**Task**
Pull out each line of the records that contains the string "title", treating uppercase and lowercase as different.

Rows from a dataset:
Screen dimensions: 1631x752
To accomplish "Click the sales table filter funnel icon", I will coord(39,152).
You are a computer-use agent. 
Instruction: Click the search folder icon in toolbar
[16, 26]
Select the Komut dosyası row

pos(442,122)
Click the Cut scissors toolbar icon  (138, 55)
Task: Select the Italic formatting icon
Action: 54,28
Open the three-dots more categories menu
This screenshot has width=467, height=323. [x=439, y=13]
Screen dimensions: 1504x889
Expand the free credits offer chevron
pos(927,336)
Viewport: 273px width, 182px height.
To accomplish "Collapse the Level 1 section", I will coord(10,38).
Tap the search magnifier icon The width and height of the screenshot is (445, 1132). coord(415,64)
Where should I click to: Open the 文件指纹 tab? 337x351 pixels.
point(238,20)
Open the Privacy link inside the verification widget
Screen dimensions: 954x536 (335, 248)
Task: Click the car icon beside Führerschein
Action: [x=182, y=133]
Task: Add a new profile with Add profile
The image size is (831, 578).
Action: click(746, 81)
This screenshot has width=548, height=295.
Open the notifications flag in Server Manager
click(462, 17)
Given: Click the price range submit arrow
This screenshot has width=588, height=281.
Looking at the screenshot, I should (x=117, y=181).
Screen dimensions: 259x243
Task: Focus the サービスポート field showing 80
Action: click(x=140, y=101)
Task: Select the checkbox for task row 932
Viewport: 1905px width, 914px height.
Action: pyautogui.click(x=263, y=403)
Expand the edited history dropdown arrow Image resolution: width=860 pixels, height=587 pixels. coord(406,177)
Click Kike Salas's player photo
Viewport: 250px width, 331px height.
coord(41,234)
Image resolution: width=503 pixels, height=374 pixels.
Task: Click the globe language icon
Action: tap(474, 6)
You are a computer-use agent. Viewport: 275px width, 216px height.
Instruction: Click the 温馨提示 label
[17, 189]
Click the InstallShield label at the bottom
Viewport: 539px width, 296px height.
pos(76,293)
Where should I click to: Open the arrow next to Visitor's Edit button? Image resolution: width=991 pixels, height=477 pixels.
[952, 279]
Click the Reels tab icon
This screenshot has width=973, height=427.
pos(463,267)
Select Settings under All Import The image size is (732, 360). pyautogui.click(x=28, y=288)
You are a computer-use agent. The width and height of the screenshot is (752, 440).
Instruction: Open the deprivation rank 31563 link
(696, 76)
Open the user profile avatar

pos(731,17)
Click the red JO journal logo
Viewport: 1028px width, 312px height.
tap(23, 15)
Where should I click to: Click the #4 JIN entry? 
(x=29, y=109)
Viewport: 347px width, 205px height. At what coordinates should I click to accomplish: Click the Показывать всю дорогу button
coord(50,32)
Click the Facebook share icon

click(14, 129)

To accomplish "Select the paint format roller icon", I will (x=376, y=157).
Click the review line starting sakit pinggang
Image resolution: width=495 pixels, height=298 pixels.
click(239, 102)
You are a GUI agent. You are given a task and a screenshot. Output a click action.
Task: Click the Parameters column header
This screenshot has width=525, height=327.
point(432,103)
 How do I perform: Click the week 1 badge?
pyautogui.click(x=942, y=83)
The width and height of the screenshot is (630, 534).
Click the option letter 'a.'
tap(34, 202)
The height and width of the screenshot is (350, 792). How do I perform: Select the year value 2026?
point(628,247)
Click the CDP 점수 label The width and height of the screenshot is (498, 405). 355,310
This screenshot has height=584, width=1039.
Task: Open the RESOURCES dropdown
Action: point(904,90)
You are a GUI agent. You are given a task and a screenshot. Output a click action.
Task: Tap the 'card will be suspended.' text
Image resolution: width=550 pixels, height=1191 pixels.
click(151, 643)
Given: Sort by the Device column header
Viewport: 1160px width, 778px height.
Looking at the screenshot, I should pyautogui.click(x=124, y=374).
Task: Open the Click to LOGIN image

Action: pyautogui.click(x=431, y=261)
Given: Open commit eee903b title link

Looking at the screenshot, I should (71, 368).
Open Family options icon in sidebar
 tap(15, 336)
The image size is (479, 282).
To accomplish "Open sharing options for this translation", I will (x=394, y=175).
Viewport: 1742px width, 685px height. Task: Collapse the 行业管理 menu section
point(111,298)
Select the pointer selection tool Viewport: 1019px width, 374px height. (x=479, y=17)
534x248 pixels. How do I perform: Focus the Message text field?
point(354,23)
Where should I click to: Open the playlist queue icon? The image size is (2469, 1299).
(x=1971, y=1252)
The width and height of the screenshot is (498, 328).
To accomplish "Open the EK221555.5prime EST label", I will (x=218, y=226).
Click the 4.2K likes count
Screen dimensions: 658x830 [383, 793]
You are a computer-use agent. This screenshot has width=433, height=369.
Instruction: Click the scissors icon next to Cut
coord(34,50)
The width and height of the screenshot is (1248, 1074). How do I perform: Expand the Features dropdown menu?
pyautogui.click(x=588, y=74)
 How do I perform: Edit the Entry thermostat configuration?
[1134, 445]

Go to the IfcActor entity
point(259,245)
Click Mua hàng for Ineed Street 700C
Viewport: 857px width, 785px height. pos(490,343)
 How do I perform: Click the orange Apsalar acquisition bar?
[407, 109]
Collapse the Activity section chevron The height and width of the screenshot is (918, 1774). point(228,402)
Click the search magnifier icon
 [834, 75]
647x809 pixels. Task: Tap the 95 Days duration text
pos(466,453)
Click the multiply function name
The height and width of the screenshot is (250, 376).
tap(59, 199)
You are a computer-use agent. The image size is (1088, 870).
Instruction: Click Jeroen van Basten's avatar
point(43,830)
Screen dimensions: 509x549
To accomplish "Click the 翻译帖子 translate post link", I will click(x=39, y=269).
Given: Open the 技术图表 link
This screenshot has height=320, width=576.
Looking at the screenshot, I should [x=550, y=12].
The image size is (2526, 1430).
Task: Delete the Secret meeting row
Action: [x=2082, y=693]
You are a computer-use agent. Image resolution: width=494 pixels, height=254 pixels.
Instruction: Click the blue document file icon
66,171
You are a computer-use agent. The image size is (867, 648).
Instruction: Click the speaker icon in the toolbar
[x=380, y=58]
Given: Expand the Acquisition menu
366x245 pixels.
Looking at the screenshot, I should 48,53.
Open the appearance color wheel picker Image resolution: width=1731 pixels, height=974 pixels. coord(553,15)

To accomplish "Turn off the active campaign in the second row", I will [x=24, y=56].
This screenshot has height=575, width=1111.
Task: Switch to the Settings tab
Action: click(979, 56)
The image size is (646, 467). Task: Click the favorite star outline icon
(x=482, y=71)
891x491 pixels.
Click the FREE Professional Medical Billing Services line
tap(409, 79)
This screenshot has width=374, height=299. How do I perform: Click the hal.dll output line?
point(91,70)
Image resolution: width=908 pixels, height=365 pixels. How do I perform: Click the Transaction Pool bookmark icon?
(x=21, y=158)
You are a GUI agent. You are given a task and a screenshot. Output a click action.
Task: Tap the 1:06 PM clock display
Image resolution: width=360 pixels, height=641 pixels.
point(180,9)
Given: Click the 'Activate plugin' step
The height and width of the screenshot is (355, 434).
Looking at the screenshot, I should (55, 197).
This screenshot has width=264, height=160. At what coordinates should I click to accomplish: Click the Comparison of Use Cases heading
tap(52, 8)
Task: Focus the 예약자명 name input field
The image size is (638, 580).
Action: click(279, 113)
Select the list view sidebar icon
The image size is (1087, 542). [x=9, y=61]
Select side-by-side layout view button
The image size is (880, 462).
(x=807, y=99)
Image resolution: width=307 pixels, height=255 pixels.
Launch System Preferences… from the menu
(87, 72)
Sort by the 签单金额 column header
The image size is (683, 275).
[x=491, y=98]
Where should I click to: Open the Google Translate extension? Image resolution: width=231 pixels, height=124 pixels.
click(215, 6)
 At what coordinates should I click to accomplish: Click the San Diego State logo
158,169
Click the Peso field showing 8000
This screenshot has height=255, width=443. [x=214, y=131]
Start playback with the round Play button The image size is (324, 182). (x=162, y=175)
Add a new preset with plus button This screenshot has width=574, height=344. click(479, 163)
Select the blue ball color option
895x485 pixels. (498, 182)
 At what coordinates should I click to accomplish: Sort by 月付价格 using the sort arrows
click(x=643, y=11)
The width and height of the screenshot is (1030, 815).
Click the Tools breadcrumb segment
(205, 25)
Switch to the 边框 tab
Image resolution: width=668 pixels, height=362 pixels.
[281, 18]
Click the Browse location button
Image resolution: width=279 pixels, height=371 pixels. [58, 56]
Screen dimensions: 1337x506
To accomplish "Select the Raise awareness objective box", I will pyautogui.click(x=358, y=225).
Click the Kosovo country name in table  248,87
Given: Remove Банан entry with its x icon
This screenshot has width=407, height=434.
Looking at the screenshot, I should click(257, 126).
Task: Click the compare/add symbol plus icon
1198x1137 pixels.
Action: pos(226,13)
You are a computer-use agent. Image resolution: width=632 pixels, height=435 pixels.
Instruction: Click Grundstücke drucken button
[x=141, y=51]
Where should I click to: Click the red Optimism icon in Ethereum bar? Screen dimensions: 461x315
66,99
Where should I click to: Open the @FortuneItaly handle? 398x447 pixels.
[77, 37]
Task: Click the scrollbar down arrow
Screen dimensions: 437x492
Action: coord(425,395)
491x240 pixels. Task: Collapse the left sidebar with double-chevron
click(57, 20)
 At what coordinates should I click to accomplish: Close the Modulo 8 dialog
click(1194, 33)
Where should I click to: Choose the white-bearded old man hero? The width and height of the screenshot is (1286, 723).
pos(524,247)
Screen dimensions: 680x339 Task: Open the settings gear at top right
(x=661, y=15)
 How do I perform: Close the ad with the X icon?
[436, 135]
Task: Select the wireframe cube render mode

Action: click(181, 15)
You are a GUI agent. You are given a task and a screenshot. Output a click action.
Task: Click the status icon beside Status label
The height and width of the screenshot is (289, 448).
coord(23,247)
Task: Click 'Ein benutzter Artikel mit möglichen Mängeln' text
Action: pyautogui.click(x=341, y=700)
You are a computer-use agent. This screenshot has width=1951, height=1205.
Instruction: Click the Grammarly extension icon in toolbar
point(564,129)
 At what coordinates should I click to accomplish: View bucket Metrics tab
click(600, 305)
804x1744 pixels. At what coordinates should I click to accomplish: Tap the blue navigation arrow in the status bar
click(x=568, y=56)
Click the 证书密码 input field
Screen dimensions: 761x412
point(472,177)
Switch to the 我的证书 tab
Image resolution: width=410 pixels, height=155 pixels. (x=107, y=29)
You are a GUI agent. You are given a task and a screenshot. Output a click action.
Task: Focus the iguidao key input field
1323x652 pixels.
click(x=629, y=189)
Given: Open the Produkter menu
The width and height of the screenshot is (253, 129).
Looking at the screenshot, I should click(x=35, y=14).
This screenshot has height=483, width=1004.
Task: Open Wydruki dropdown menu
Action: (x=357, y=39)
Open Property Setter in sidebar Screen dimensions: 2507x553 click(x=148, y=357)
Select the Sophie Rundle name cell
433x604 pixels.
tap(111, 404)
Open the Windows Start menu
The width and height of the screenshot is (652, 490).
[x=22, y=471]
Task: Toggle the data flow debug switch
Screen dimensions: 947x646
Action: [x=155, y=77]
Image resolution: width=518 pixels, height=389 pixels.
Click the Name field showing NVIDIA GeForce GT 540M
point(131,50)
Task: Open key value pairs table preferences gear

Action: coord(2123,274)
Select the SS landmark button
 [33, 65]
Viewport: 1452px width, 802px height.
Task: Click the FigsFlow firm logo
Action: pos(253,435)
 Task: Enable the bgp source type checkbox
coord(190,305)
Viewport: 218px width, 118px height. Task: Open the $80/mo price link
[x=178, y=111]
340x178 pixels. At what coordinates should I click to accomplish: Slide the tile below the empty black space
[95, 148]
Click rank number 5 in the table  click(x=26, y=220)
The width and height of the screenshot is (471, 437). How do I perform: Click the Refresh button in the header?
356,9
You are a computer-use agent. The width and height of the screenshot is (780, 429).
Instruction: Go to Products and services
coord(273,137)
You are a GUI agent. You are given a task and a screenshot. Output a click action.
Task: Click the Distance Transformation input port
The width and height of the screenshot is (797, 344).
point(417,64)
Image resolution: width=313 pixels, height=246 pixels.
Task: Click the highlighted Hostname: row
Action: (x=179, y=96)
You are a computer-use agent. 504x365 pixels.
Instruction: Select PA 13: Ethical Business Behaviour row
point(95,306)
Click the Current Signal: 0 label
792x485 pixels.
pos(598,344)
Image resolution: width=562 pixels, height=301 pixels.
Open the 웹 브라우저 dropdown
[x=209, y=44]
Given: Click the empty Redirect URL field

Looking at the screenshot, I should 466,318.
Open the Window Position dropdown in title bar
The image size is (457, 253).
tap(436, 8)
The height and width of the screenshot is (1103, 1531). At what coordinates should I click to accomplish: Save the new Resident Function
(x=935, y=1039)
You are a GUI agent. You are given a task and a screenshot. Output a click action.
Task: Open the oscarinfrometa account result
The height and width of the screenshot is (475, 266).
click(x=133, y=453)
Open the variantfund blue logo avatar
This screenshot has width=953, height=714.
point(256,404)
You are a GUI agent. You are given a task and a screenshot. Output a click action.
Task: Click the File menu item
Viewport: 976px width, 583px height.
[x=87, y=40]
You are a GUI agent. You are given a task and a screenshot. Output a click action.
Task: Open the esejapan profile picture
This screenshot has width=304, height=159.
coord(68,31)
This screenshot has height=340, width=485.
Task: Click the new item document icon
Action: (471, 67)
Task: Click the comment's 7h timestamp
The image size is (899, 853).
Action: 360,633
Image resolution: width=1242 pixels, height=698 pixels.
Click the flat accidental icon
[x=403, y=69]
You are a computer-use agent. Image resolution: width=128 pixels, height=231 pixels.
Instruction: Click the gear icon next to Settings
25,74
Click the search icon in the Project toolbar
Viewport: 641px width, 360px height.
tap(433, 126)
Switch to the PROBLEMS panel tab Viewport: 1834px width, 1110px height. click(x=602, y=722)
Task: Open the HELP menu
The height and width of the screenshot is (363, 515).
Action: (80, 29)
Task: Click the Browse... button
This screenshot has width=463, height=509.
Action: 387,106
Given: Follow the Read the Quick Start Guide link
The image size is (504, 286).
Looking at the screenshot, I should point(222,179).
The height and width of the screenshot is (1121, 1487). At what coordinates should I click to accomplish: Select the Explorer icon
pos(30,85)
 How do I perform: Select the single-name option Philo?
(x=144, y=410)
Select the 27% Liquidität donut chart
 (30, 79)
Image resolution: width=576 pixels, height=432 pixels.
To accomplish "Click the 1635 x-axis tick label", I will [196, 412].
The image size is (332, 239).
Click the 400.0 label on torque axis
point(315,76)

**Written response**
Given: Open commit eee903b title link
Open the Window Position dropdown in title bar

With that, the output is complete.